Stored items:
------------------------------------------------------------
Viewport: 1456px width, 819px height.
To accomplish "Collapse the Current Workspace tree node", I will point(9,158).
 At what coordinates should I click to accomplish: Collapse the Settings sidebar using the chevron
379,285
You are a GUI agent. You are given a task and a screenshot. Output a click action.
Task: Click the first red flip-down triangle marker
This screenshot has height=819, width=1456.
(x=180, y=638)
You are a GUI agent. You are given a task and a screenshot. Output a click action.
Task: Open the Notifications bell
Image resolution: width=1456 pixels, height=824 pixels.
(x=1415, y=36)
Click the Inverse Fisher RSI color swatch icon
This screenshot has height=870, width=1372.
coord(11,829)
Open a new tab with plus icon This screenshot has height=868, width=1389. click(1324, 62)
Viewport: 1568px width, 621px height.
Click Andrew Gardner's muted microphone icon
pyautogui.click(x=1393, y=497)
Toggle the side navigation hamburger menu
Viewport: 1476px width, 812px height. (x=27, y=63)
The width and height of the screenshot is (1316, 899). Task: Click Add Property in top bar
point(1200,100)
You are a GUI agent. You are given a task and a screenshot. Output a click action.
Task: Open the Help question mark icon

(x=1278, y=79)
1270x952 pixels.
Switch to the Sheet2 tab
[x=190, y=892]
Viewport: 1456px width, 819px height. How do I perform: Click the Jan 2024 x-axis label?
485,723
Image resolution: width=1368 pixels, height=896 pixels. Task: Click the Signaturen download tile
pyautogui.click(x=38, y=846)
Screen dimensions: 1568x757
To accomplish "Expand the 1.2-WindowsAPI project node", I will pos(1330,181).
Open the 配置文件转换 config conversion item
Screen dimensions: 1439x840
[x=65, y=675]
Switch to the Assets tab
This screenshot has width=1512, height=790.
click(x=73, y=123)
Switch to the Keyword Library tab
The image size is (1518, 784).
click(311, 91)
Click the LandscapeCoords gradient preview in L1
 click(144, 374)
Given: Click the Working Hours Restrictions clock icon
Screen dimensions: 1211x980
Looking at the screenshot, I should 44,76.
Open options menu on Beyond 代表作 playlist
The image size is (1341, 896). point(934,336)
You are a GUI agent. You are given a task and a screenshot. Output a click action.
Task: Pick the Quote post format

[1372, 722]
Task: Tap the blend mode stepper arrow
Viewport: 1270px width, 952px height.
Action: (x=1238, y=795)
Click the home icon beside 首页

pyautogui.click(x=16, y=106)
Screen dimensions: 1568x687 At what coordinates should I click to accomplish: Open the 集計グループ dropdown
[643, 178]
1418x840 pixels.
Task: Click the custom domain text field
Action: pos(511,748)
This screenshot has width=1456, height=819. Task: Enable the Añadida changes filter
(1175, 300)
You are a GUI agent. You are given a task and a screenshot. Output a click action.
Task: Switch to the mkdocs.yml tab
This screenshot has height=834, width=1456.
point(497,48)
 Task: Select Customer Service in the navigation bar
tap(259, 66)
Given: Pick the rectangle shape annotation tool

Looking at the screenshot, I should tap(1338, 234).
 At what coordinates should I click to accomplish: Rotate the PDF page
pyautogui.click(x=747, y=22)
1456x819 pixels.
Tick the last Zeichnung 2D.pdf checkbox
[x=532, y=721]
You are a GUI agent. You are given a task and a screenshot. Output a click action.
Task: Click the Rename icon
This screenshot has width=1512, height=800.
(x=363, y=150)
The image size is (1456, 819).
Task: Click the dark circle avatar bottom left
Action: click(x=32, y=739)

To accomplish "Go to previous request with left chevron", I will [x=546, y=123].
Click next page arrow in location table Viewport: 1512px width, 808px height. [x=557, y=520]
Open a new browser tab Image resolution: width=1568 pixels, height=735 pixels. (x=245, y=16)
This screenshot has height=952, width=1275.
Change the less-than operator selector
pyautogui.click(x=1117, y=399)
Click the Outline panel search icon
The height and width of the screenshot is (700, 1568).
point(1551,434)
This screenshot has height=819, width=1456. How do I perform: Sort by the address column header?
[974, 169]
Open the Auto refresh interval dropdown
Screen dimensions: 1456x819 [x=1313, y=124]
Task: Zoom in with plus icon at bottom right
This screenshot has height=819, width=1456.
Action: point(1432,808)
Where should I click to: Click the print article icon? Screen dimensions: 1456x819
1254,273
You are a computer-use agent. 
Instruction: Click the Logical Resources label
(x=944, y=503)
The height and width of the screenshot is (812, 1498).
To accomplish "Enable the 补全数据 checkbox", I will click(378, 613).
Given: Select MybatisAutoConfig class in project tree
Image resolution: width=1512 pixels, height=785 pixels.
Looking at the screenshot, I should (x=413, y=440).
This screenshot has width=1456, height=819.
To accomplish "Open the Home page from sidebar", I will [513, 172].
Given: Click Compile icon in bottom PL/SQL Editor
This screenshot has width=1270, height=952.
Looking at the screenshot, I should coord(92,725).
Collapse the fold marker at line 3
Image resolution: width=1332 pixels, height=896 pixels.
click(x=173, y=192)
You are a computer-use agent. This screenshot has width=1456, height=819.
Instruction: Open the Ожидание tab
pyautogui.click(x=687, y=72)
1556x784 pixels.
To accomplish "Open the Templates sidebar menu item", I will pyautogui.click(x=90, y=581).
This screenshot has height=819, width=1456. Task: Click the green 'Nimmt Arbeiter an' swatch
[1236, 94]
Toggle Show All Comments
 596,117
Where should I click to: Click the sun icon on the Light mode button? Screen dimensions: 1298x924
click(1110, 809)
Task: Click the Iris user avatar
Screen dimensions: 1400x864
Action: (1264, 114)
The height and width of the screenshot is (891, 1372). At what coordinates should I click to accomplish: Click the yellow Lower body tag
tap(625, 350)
------------------------------------------------------------
With "project" as the search word, count the matching lines in the records and give the number alone.

**Solution for this exercise:**
2